Example of using DALI with binary data #135

danvass · 2022-06-22T05:15:28Z

Are there any samples of sending images as binary data to the inception_ensemble example without using Triton client and with raw HTTP requests using CURL or similar? Are there modifications that need to be made (like changing the input data type to string and the dimensions)?

banasraf · 2022-06-22T10:09:34Z

Sending binary data to Triton server through HTTP request is described here.

You don't need to adjust anything in model itself to utilize it.

danvass · 2022-06-22T10:12:30Z

@banasraf do you happen to have an example of a valid payload with the JSON prefix that would work for that config? I have it working with Triton when I'm not using DALI but I get errors when trying to do it with DALI.

danvass · 2022-06-23T15:08:05Z

Hey @banasraf, any chance you'd have a sample payload available?

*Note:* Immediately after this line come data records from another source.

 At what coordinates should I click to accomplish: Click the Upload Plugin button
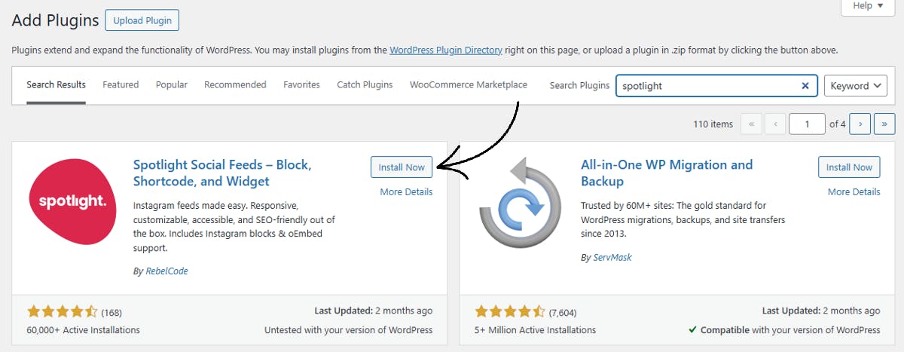[142, 20]
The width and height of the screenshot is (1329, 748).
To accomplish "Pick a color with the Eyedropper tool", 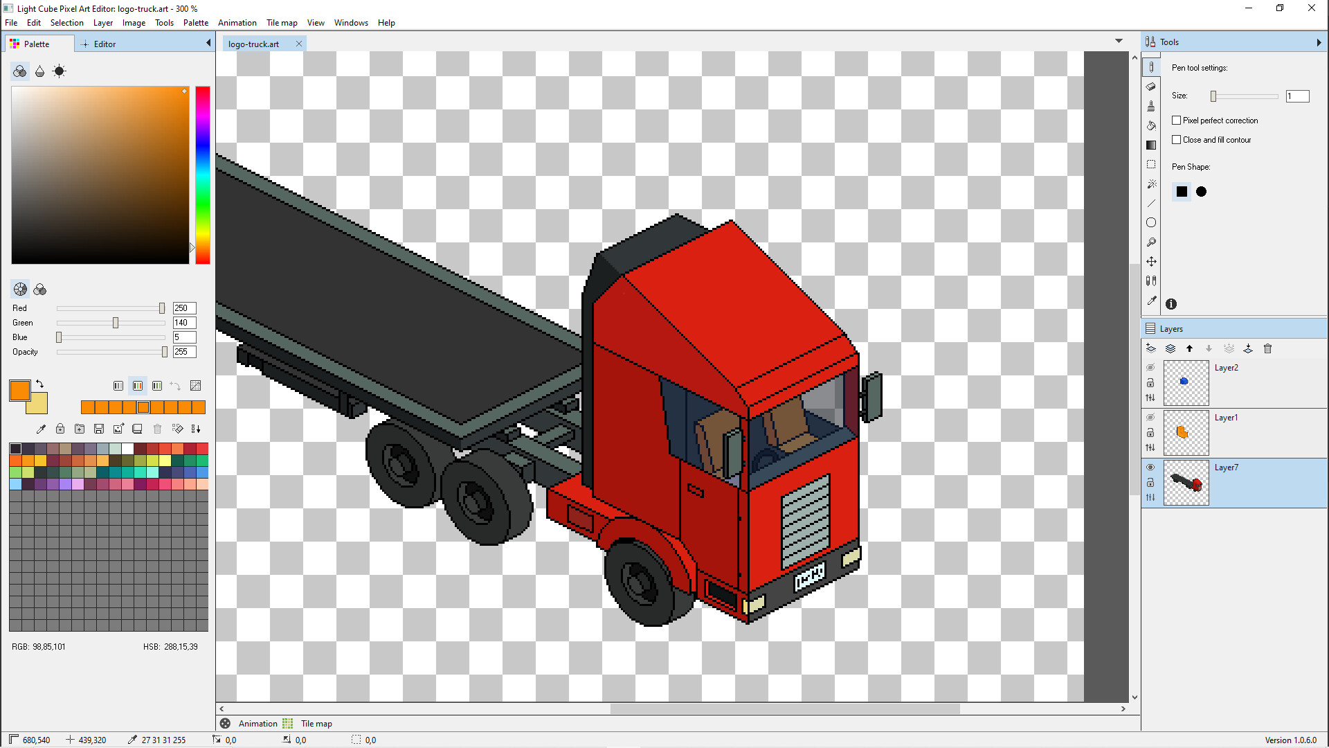I will click(x=1151, y=301).
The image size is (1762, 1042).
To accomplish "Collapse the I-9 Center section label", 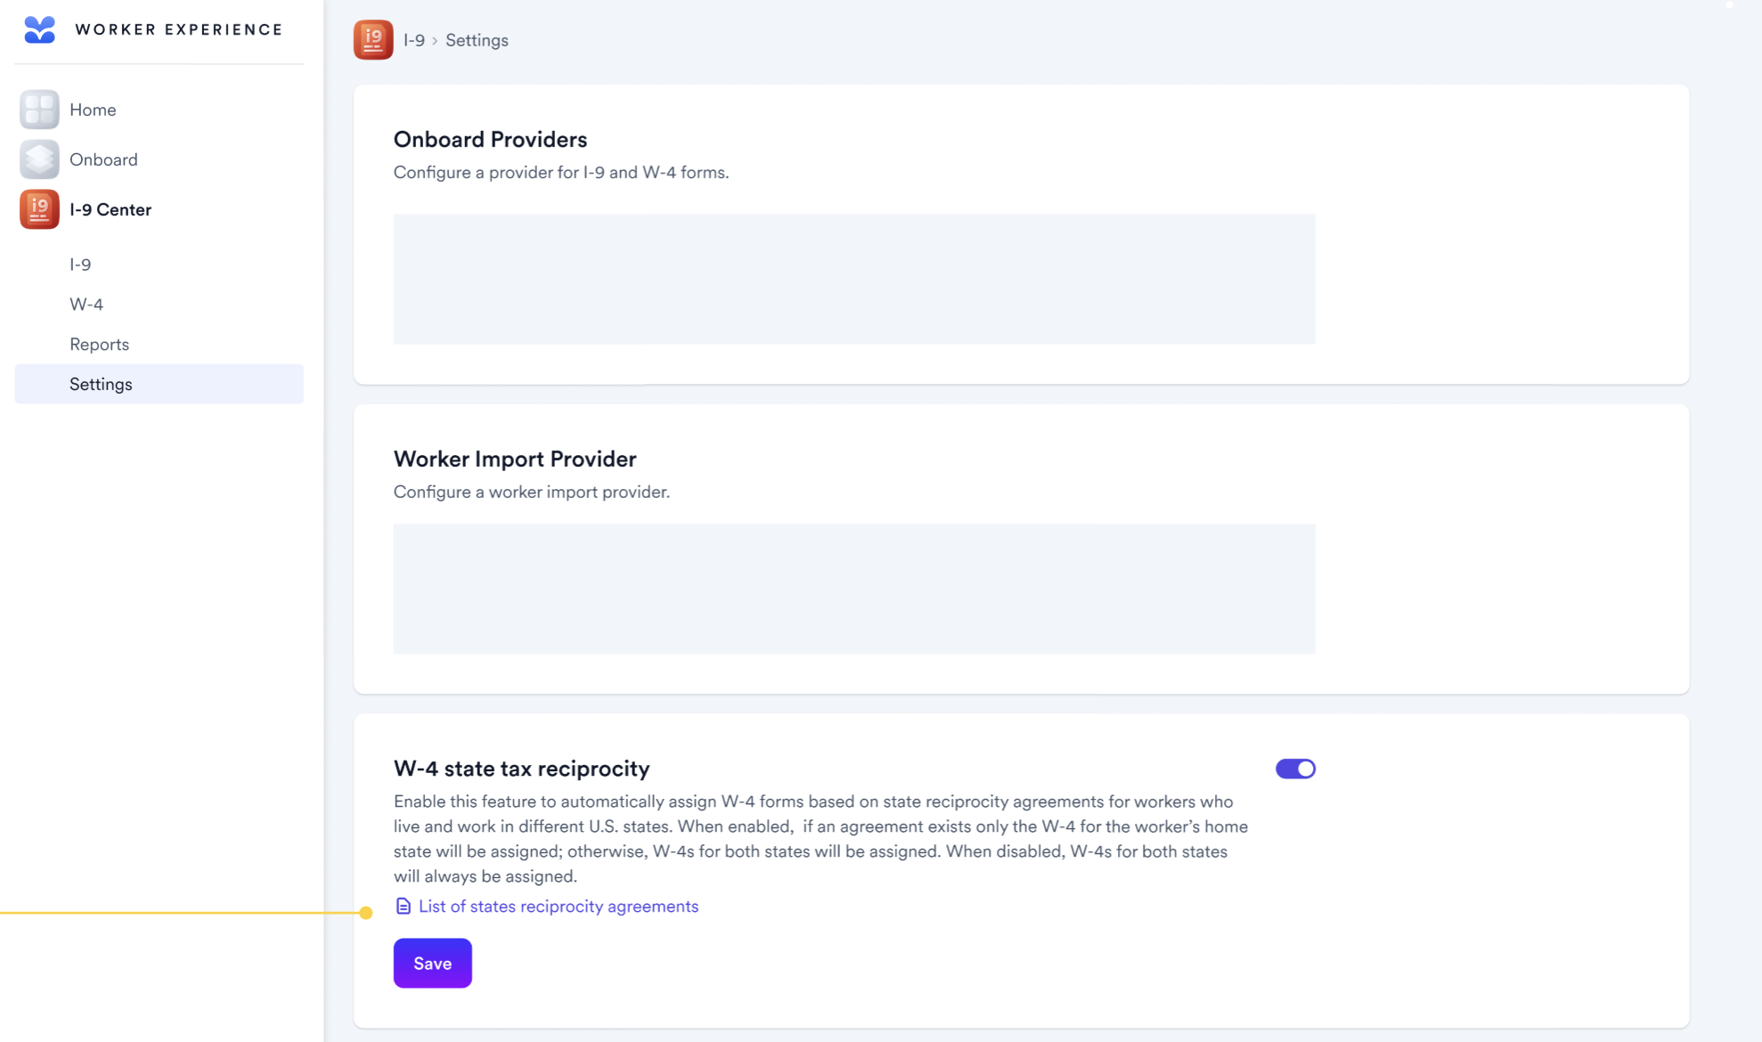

szalpal · 2022-06-24T11:05:17Z

Hi @danvass ,

Unfortunately, we don't have any example of sending image data through the HTTP request. In case you would like to work put together an example, we'll be happy to help you - just tell us what errors do you have, or any details that would give some insides. We can work something out together and contribute this to DALI Backend repository, if you will agree to.

JanuszL · 2022-06-27T08:03:56Z

Hi @danvas,

I have it working with Triton when I'm not using DALI but I get errors when trying to do it with DALI.

Can you share the code snippet and the server configuration (bot working and non-working cases) so we can take a look?

banasraf · 2022-06-27T08:55:24Z

@danvass
Hi, I tested sending an inference request to ensemble_dali_inception model with curl.
I utilized the fact, that for a single input models (+other constraints) Triton accepts raw binary requests.
So it looks like this:

curl -X POST -H "Content-Type: application/octet-stream" -H "Inference-Header-Content-Length: 0" --data-binary @baboon-3089012_1280.jpg localhost:8000/v2/models/ensemble_dali_inception/infer -v --output response

I got the response:

< HTTP/1.1 200 OK
< Content-Type: application/octet-stream
< Inference-Header-Content-Length: 239
< Content-Length: 4243

Which is valid. The response is binary, so it should be outputted to a file.

Important notes:
The request needs the following headers:

Content-Type: application/octet-stream
Inference-Header-Content-Length: N - this is needed for Triton to split the JSON inference metadata from the actual binary data. In my example it is equal to 0, thanks to sending raw binary request.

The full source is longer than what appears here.